Nowadays, the number of components in High Performance Computing (HPC) systems increases at the pace dictated by Moore’s Law, but the mean time between failures (MTBF) for the complete system is significantly shrinking. For example, when accounting for the instruction & data caches and register files, the mean time between soft errors for the Sequoia supercomputer at Lawrence Livermore National Laboratory is estimated to be 1.5 days. As HPC systems move into the Exascale era, the number of system components will increase by up to three orders of magnitude, and MTBF will further deteriorate, thus promoting resilience into a fundamental challenge. This scenario renders current system solutions to resilience, such as coordinated checkpointing, unfeasible, and motivates the use of algorithmic, programming model, or runtime system approaches to improve the resilience of parallel applications at scale.

While a resilience crisis is looming in the HPC domain, the end of Dennard scaling (i.e., the ability to shrink the feature size of integrated circuits while maintaining a constant power density) has pushed energy consumption into a primary design principle, in par with performance, for which holistic solutions are currently necessary, from the hardware to the application software. The Green500 ranking, based on the LINPACK benchmark, shows remarkable improvements in the MFLOPS/W (millions of floating-point arithmetic operations per Joule) of recent HPC facilities. However, with the cost of 1 MW being close to $1 million, any improvement on this metric will surely have an enormous positive impact on the deployment of future Exascale systems. Despite a flurry of research in recent years on techniques that improve the energy-efficiency of HPC systems via software intervention, energy remains transparent to existing parallel programming models used in production settings.
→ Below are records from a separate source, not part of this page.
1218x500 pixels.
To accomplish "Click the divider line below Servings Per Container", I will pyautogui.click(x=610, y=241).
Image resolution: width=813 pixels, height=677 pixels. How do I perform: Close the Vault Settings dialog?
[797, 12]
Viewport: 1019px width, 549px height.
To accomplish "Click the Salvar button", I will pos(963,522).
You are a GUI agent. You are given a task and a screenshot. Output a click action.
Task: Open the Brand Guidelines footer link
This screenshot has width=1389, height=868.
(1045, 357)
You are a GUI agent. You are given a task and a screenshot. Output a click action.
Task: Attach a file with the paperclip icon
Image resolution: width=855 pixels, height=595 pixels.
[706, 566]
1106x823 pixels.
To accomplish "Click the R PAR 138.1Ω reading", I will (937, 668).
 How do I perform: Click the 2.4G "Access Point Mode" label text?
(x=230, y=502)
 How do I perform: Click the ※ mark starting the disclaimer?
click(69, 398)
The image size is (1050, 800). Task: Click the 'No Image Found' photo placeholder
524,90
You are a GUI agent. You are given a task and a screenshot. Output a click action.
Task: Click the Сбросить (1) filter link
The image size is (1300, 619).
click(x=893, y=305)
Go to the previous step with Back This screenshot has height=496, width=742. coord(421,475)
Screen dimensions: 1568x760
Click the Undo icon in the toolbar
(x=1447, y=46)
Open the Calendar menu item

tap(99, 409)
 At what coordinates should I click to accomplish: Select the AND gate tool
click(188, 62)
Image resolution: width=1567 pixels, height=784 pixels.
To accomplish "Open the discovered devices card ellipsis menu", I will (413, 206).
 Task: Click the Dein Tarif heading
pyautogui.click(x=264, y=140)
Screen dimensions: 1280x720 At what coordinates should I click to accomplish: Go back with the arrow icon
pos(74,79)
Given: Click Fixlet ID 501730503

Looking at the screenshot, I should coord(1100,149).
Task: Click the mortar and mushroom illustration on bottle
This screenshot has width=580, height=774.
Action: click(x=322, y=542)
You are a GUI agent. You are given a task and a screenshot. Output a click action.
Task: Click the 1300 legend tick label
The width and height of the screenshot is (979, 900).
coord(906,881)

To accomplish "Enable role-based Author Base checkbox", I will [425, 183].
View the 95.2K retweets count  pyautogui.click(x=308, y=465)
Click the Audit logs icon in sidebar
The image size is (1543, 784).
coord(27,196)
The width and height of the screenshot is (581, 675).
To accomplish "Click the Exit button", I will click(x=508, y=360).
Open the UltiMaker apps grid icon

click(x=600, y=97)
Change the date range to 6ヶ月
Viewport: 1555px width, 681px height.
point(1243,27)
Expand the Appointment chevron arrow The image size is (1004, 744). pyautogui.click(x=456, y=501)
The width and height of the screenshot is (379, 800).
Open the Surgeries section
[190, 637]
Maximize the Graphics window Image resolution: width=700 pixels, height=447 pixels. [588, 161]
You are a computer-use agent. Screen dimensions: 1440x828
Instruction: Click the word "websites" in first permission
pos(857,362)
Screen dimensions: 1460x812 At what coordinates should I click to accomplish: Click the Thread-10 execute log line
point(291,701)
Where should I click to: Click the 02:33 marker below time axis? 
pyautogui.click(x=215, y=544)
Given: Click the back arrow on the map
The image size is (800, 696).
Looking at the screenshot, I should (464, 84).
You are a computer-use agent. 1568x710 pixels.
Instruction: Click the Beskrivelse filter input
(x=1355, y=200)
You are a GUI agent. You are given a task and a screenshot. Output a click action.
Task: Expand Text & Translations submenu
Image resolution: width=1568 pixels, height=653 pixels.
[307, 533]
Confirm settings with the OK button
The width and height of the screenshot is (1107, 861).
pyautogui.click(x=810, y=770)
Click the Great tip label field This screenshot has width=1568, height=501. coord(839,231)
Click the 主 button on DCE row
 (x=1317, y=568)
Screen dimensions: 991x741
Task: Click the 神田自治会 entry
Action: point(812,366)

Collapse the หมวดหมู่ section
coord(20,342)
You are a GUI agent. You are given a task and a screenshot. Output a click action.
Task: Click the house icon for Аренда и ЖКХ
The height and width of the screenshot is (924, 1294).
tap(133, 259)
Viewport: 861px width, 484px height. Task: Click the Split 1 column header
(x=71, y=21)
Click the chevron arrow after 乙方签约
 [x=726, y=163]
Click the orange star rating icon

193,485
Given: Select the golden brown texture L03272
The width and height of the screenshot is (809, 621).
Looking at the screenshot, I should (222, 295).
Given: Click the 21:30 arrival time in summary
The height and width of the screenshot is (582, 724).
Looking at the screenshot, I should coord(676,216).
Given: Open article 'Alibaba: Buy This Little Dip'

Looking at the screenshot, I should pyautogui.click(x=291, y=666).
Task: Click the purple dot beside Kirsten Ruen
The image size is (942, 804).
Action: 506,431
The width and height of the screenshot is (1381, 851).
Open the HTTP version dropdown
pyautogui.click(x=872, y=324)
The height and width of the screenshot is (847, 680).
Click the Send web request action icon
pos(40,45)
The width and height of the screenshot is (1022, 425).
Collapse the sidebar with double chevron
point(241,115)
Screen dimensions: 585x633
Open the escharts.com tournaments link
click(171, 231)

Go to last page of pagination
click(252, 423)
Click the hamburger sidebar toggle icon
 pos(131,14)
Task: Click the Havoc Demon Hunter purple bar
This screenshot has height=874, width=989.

The quest for higher energy-efficiency in future HPC systems is inherently connected to the quest for enhanced resilience for two reasons: First, resilience techniques have a non-trivial energy cost. Second, ongoing efforts to further improve the energy-efficiency of hardware at the device level (such as operating hardware below its nominal margins or replacing DDR technology with non-volatile memory technologies) may compromise hardware reliability.

Accepted Papers

Title
AcHEe: A Benchmark Suite at the Meeting Point of Heterogeneous and Approximate Computing
PP4REE
Distributed Coordinated Checkpoints with Replication for Automatic Recovery
PP4REE
Exploring the Interplay of Resilience and Energy Consumption for a Task-Based Partial Differential Equations Preconditioner
PP4REE
On the Energy Costs of Fault Tolerance for Matrix Multiplication on Low-Power Multicore Architectures
PP4REE

Call for Papers

The purpose of this workshop is to explore the space of techniques for improving the resilience and energy-efficiency (REE) of parallel programs at the algorithmic and language levels. We are particularly interested in papers that present cross-cutting techniques that trade energy-efficiency with resilience. We solicit original papers that include but are not limited to the following topics:

  • Programming languages, interfaces, and general software techniques for REE.
  • Scheduling and mapping for REE.
  • Run-times for REE.
  • Algorithmic techniques for REE.
  • Programming models for computing paradigms that improve REE, such as near-threshold computing, approximate computing, or neuromorphic computing.
  • Applications and cases studies of success.

Submissions

Papers should not exceed ten single-space double-column pages (including figures, tables and references) using a 10-point font on 8.5x11-inch pages. We suggest to use IEEE two-column template for conference proceedings. Submissions will be judged based on correctness, originality, technical strength, significance, presentation, quality and appropriateness. Submitted papers should not have appeared in or be under consideration for another venue. A full peer-process will be followed with each paper being reviewed by at least 3 members of the program committee. Submissions will be made through EasyChair.

Special Issue

Extended versions of best papers will appear, after an additional review process, in a special issue of Elsevier Parallel Computing journal.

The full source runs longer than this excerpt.